Item position entries
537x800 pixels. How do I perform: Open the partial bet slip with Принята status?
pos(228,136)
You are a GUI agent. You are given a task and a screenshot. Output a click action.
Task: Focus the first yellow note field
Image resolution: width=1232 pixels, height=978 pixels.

WHAT IS EXPECTED —
Present these lines as a numbered list and omit any blank lines.

EXERCISE SOLUTION —
1. 537x800 pixels. How do I perform: Open the partial bet slip with Принята status?
2. pos(228,136)
3. You are a GUI agent. You are given a task and a screenshot. Output a click action.
4. Task: Focus the first yellow note field
5. Image resolution: width=1232 pixels, height=978 pixels.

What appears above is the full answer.